### Set of tasks
[a] In the Vienna travel post, what hotel did the writer stay at?
[b] Copy out the passage of the Vienna travel post that begins at the words "1. Stunning images" and stops after "sharing your travels.", swapping "architecture" for "museums".

### Extract
There is much more to be seen in Vienna than we could do in a couple of days. It would be great to come back in spring when the trees would be green and there would be flowers everywhere. I have been to Vienna before and remember the streets full of flowers and music.

We stayed at the Hotel Beethoven in Papagenogasse 6. It was well located and the staff were extremely helpful. One lovely young lady helped us fill out our forms for our train refund…which we still don’t have. Travel doesn’t always go to plan.


  1. Stunning images Deb! Vienna would have to be in my top three places to visit. Thank you for sharing ❤️

    • It is a beautiful city. There is much to do so I can see another visit coming up.

  2. Vienna is a very interesting place with so much history and fantastic architecture. And the cafes are magnificent. Debra your photos are stunning as usual. Enjoy your time there. In 2011 I spent a week in Vienna and loved every minute.
    Robyn in Brisbane

    • I loved Vienna the first time I went and the second visit only makes me want more.

  3. A stunning diversion! Fantastic photos. One city I have never visited. What an exciting life you lead. Thanks for sharing your travels.

(Dataset records)
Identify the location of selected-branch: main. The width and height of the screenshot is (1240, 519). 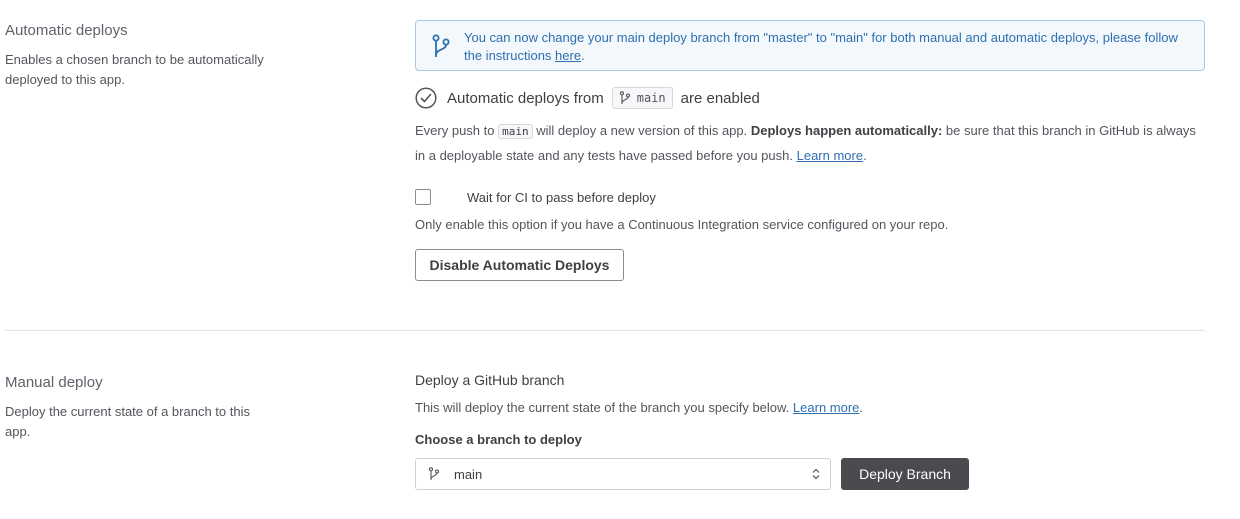
(468, 474).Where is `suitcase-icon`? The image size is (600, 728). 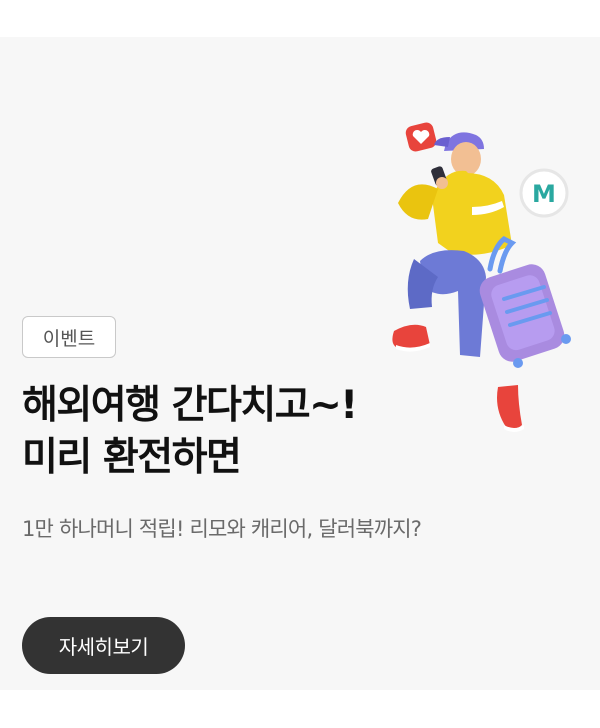 suitcase-icon is located at coordinates (525, 302).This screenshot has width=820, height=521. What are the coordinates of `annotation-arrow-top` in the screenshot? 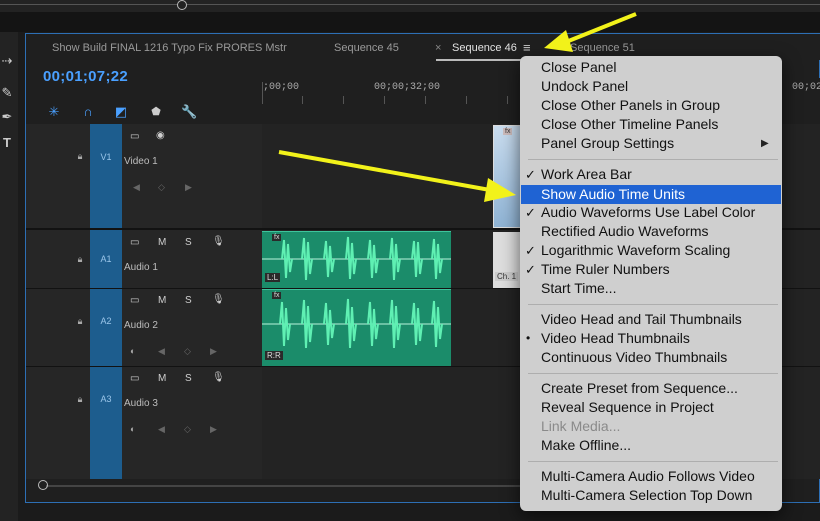 It's located at (590, 32).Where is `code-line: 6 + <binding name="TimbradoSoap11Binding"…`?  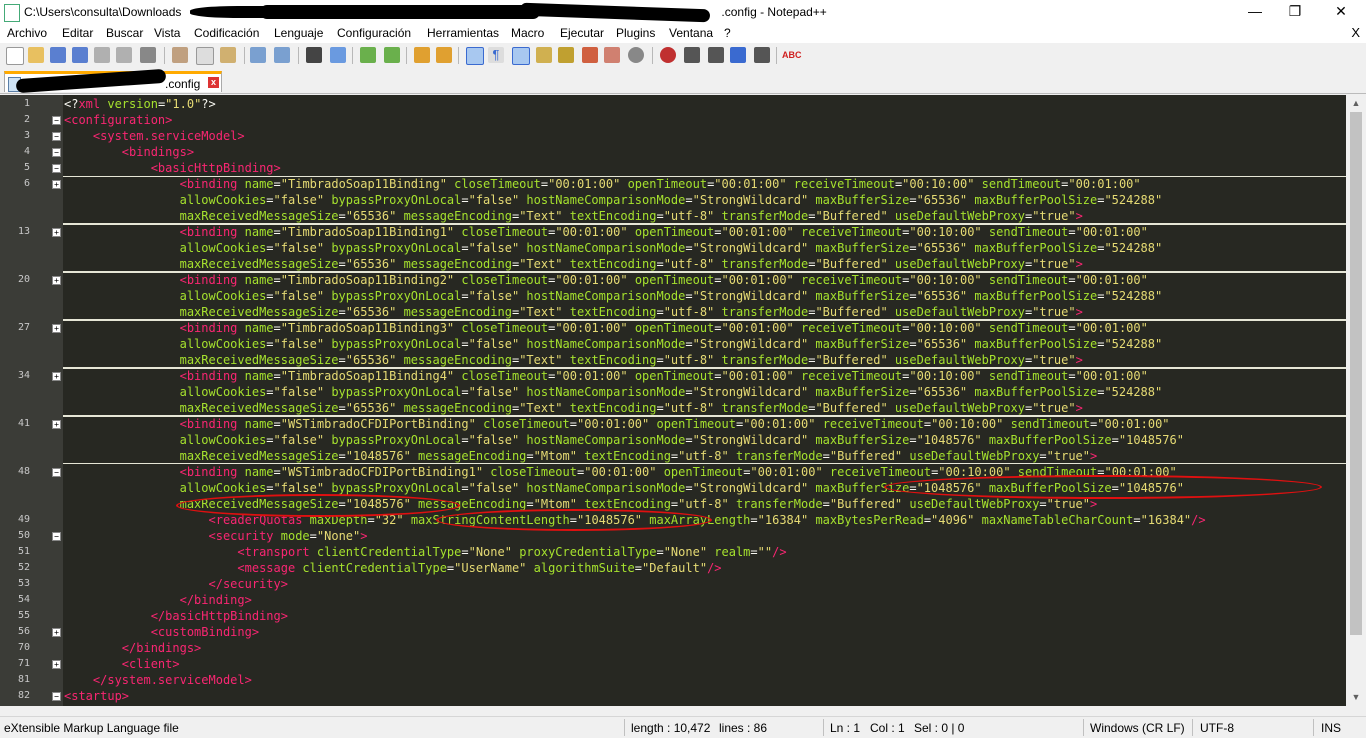 code-line: 6 + <binding name="TimbradoSoap11Binding"… is located at coordinates (673, 184).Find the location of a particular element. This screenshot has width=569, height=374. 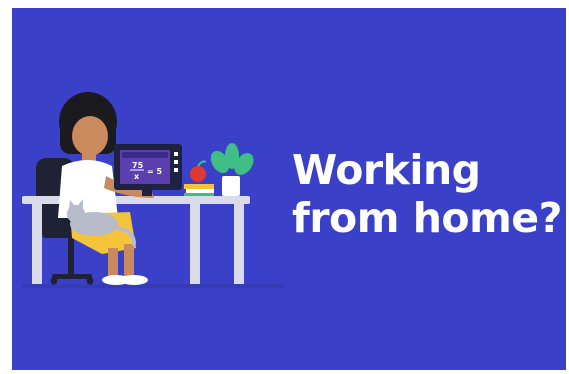

face is located at coordinates (90, 136).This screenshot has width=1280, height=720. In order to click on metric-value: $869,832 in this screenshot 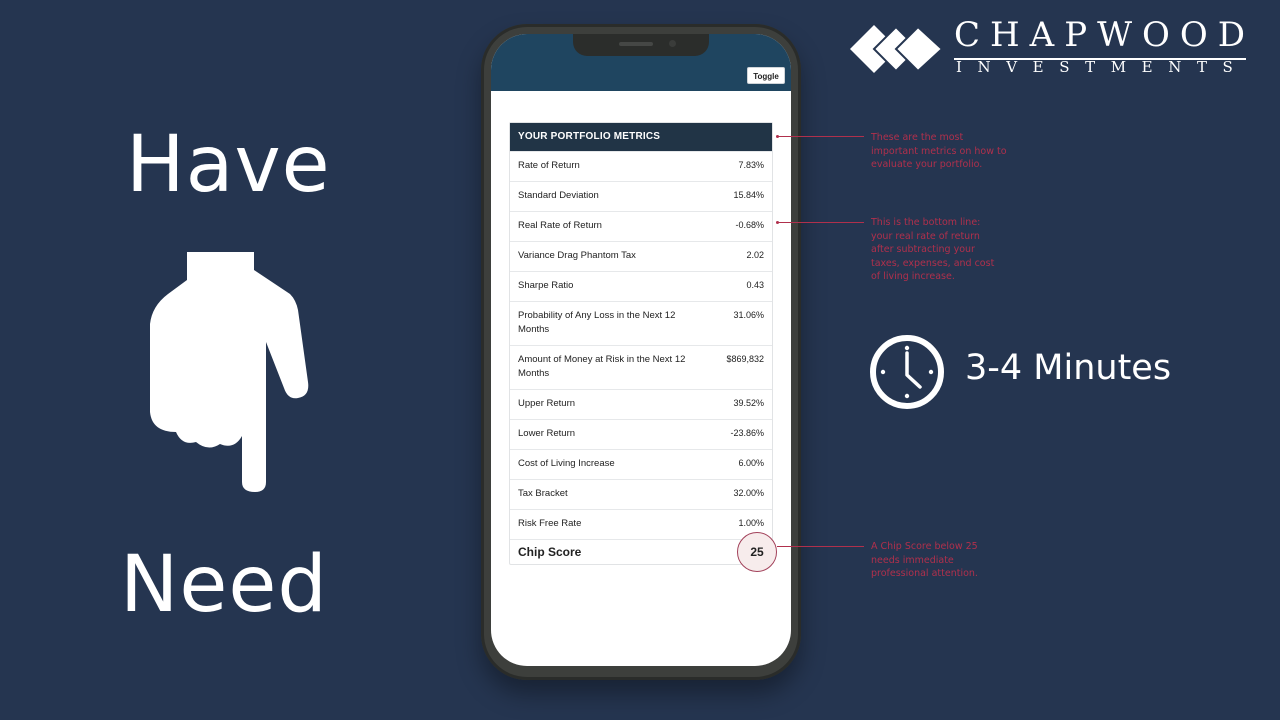, I will do `click(745, 359)`.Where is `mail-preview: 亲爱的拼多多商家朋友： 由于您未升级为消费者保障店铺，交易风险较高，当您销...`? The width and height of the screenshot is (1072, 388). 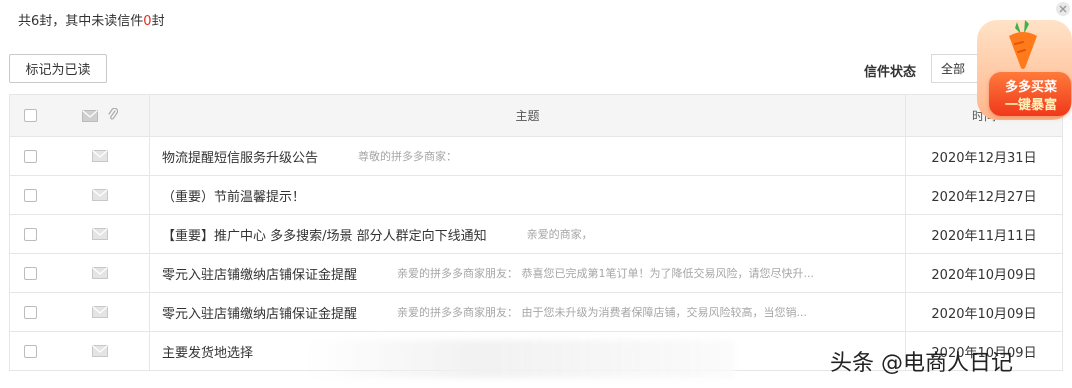
mail-preview: 亲爱的拼多多商家朋友： 由于您未升级为消费者保障店铺，交易风险较高，当您销... is located at coordinates (602, 312).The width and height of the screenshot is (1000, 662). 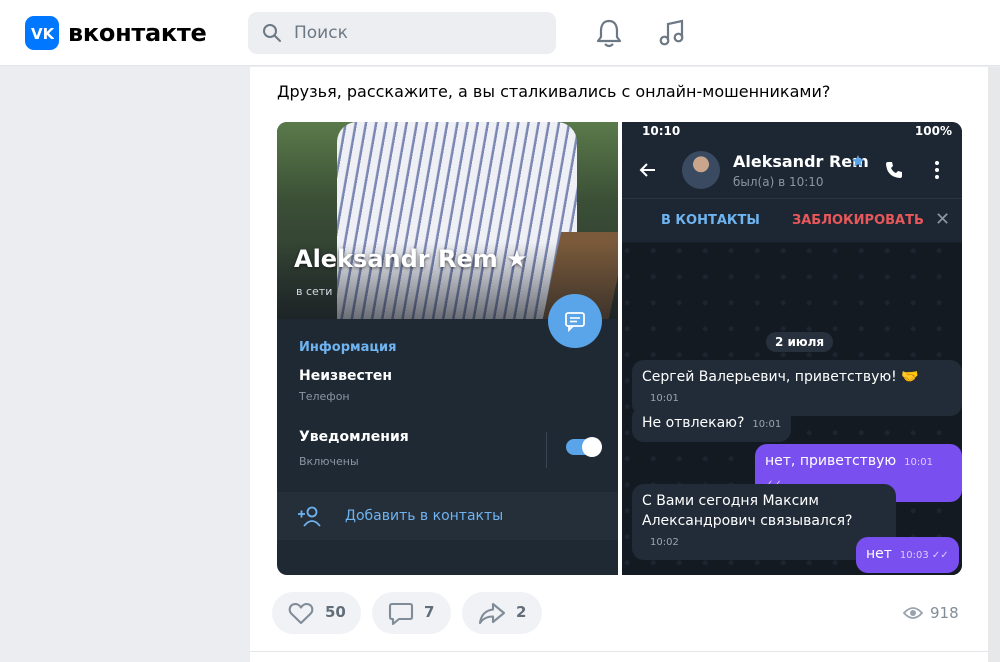 What do you see at coordinates (272, 33) in the screenshot?
I see `search-icon` at bounding box center [272, 33].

### Task answers
[a] The Hotel Beethoven in Papagenogasse 6.

[b]
1. Stunning images Deb! Vienna would have to be in my top three places to visit. Thank you for sharing ❤️

    • It is a beautiful city. There is much to do so I can see another visit coming up.

  2. Vienna is a very interesting place with so much history and fantastic museums. And the cafes are magnificent. Debra your photos are stunning as usual. Enjoy your time there. In 2011 I spent a week in Vienna and loved every minute.
    Robyn in Brisbane

    • I loved Vienna the first time I went and the second visit only makes me want more.

  3. A stunning diversion! Fantastic photos. One city I have never visited. What an exciting life you lead. Thanks for sharing your travels.